*Work to complete*.
Please repeat, exactly and without pictures, the lines of the entries below that run from the one containing "Where should I" through the one containing "You are a GUI".

(Data in this exercise)

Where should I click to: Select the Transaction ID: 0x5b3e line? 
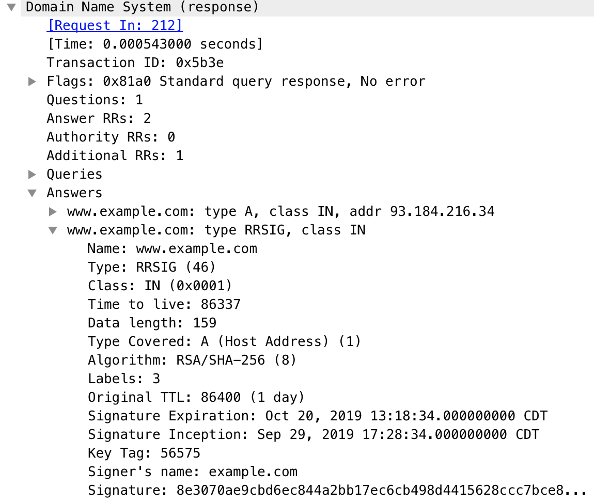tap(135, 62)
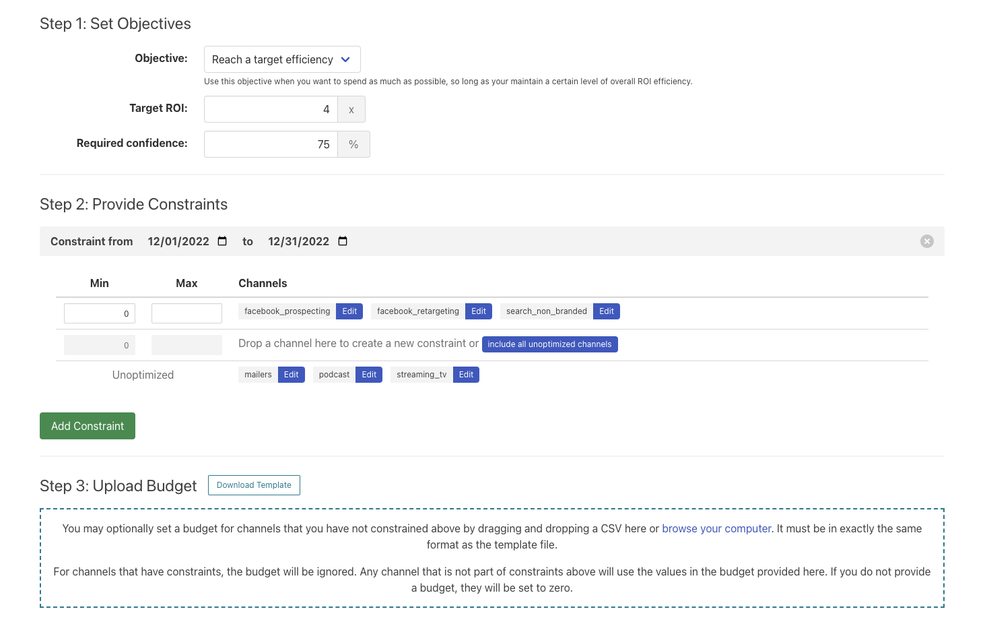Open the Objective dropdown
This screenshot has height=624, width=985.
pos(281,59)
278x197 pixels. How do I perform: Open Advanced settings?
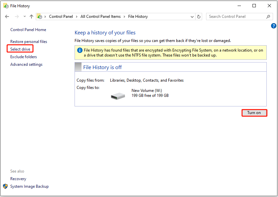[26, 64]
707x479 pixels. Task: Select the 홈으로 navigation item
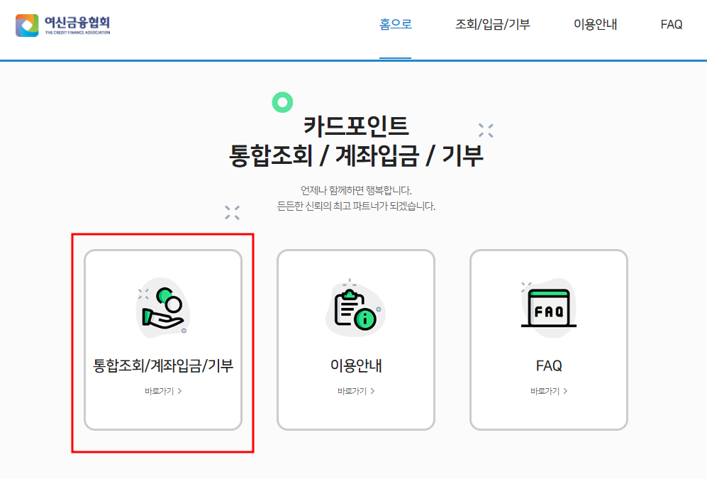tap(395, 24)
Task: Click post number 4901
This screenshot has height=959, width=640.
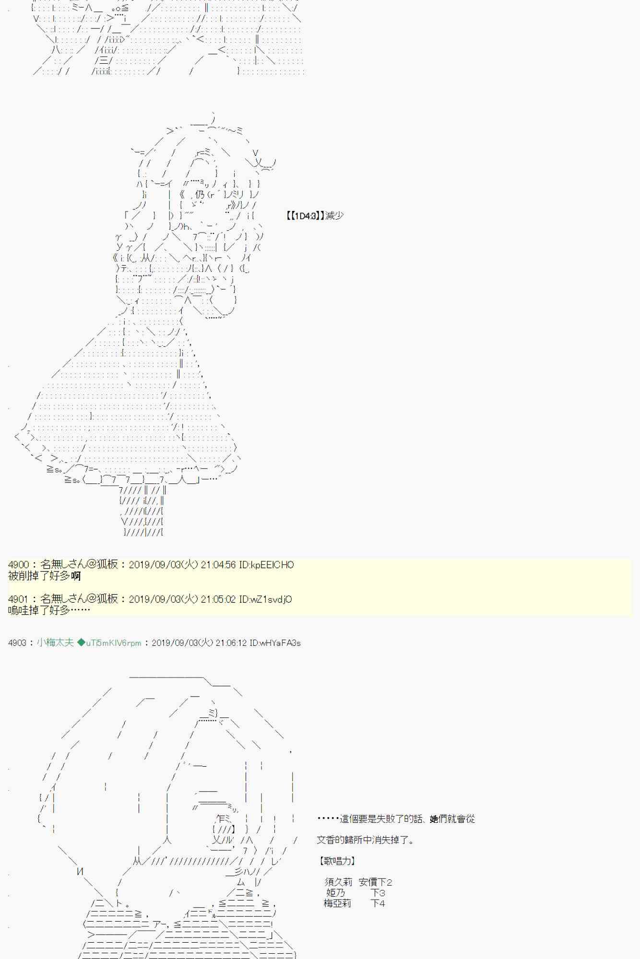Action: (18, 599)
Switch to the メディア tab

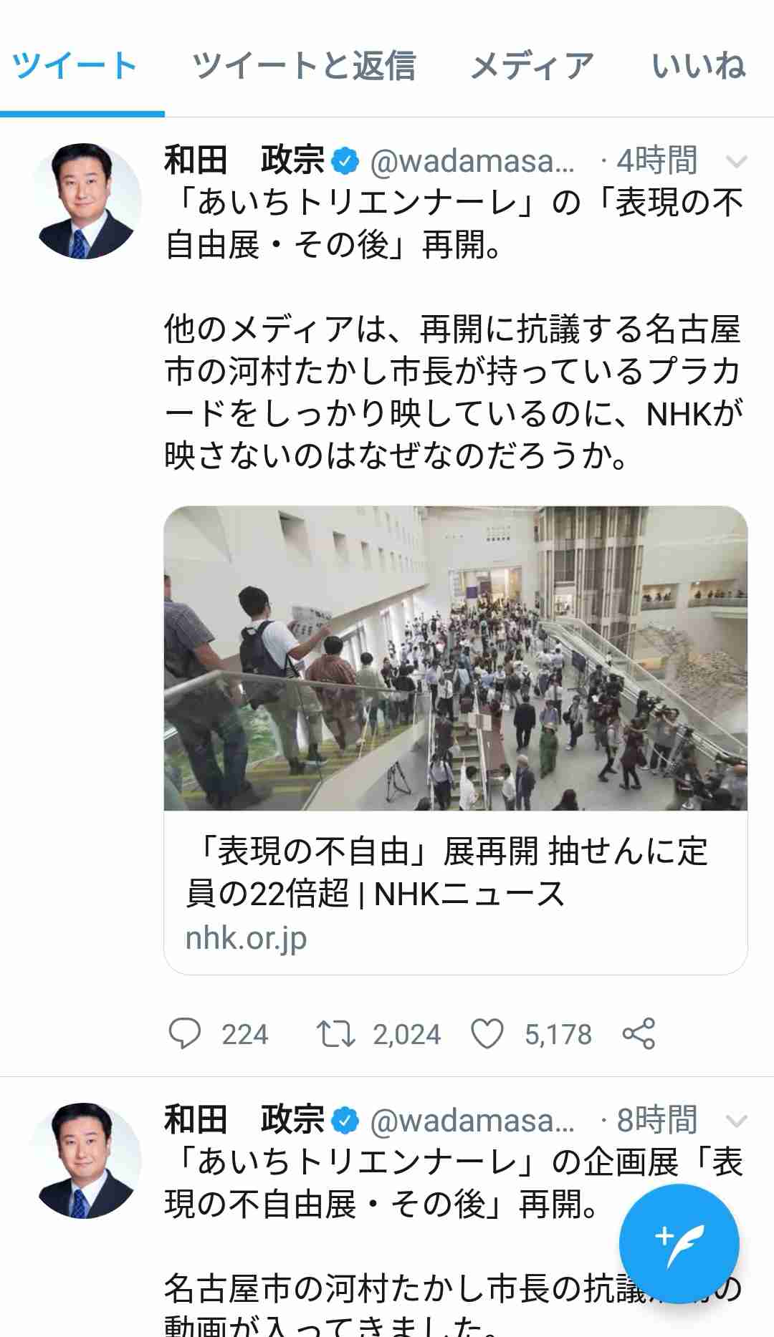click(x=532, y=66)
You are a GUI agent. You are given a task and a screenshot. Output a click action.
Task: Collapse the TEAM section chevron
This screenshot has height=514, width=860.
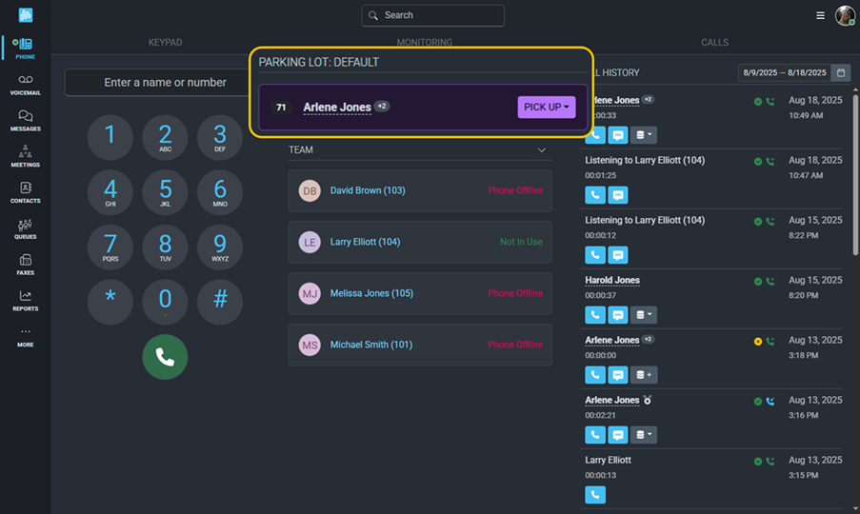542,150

(End Data in this exercise)
(Data in this exercise)

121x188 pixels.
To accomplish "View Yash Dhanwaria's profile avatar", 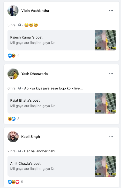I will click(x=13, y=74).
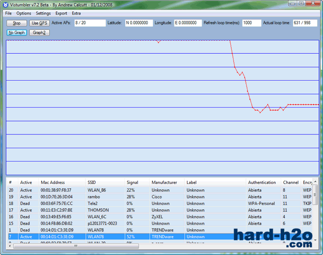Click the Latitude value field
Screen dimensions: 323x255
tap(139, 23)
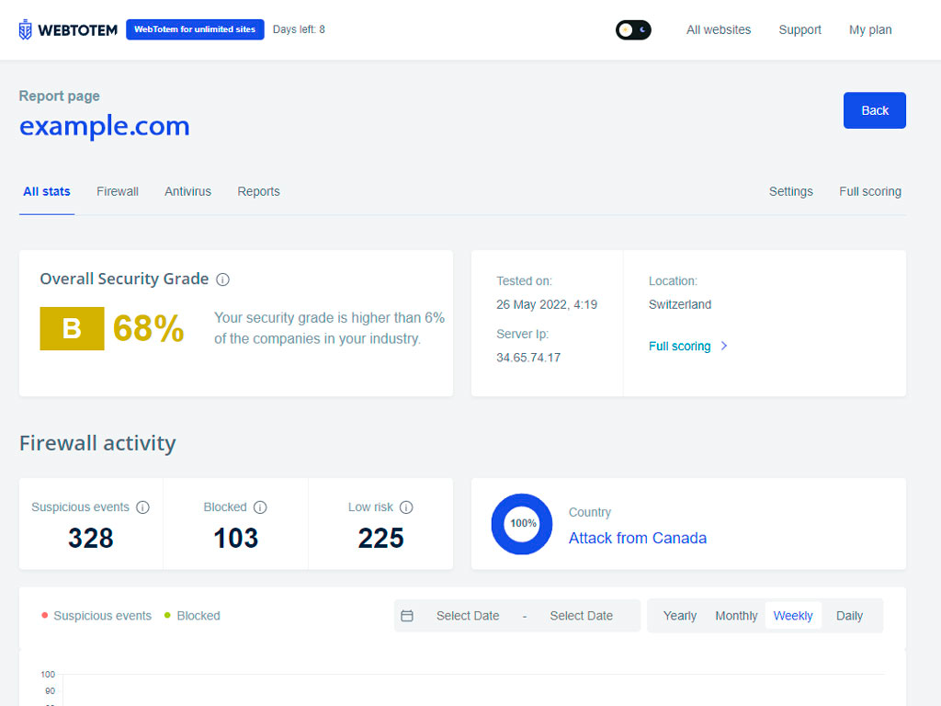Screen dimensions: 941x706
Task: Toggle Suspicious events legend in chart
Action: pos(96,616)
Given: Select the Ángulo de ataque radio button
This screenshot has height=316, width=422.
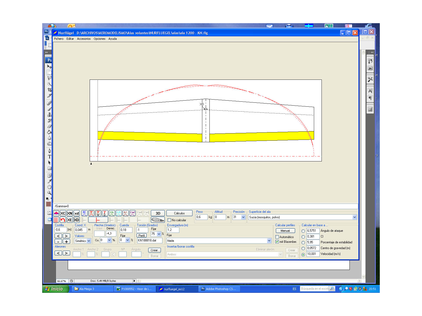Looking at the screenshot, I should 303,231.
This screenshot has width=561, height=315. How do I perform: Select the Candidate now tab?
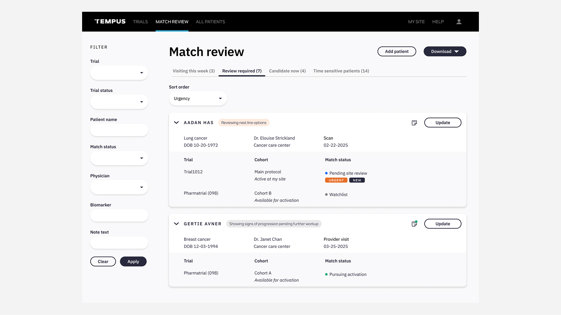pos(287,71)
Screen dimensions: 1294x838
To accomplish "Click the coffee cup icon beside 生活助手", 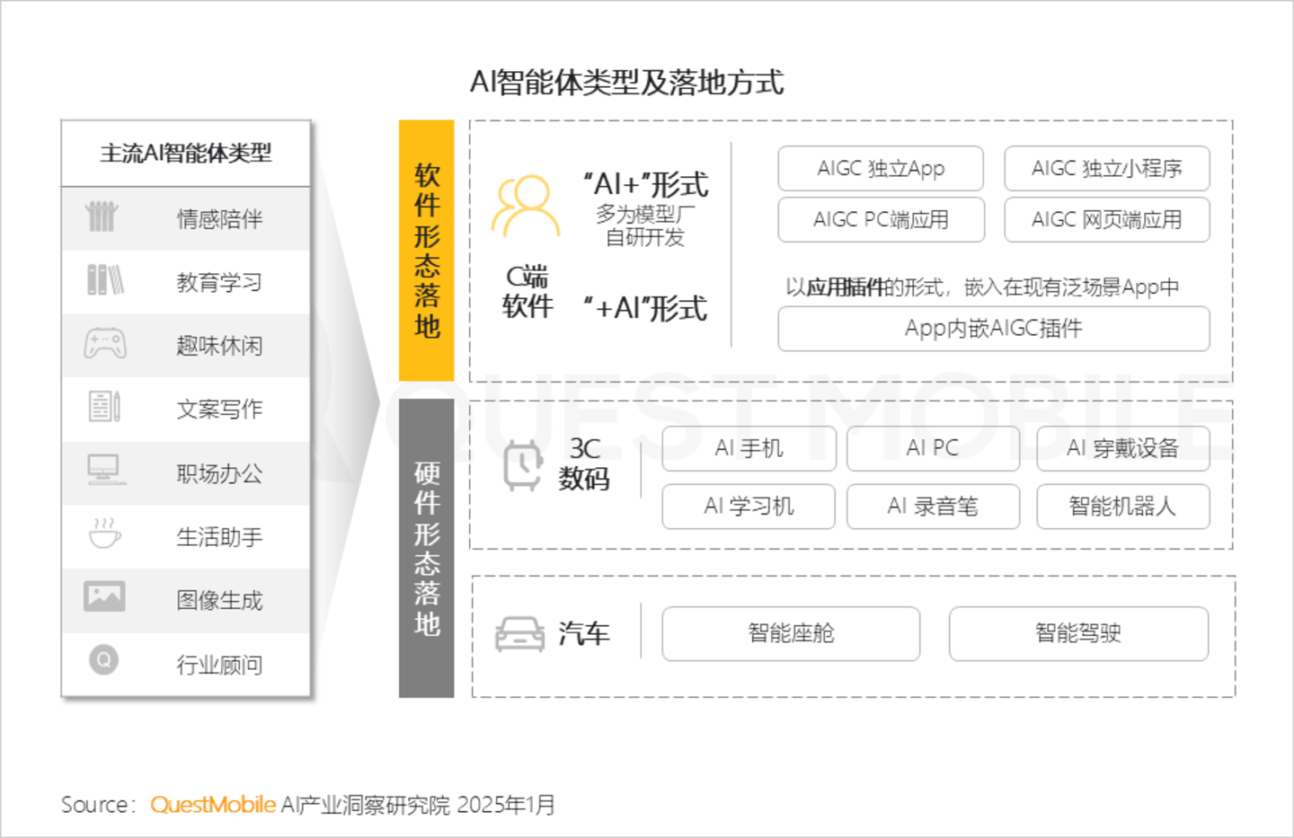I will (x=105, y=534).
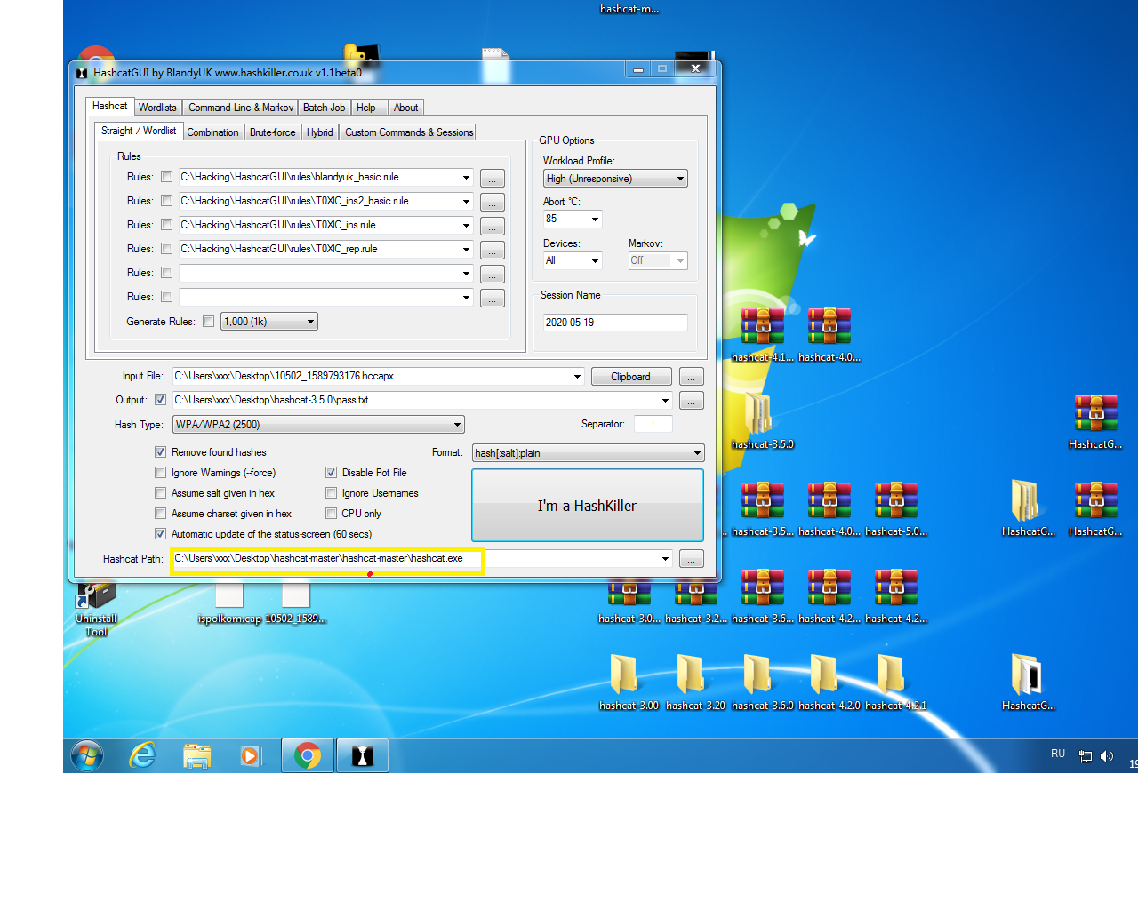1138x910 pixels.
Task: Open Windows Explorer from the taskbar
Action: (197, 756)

(End Data in this exercise)
(Data in this exercise)

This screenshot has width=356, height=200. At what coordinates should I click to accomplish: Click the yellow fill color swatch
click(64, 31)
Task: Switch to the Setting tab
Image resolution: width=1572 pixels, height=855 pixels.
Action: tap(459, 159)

(End Data in this exercise)

*Exercise result*.
Where should I click to: Select the Transaction ID: 0x5b3e line? 
tap(135, 62)
Open the Objective dropdown
This screenshot has height=624, width=985.
pos(281,59)
278x197 pixels. How do I perform: Open Advanced settings?
[26, 64]
707x479 pixels. Task: Select the 홈으로 navigation item
tap(395, 24)
Task: Click post number 4901
This screenshot has height=959, width=640.
Action: (18, 599)
Switch to the メディア tab

click(x=532, y=66)
You are a GUI agent. You are given a task and a screenshot. Output a click action.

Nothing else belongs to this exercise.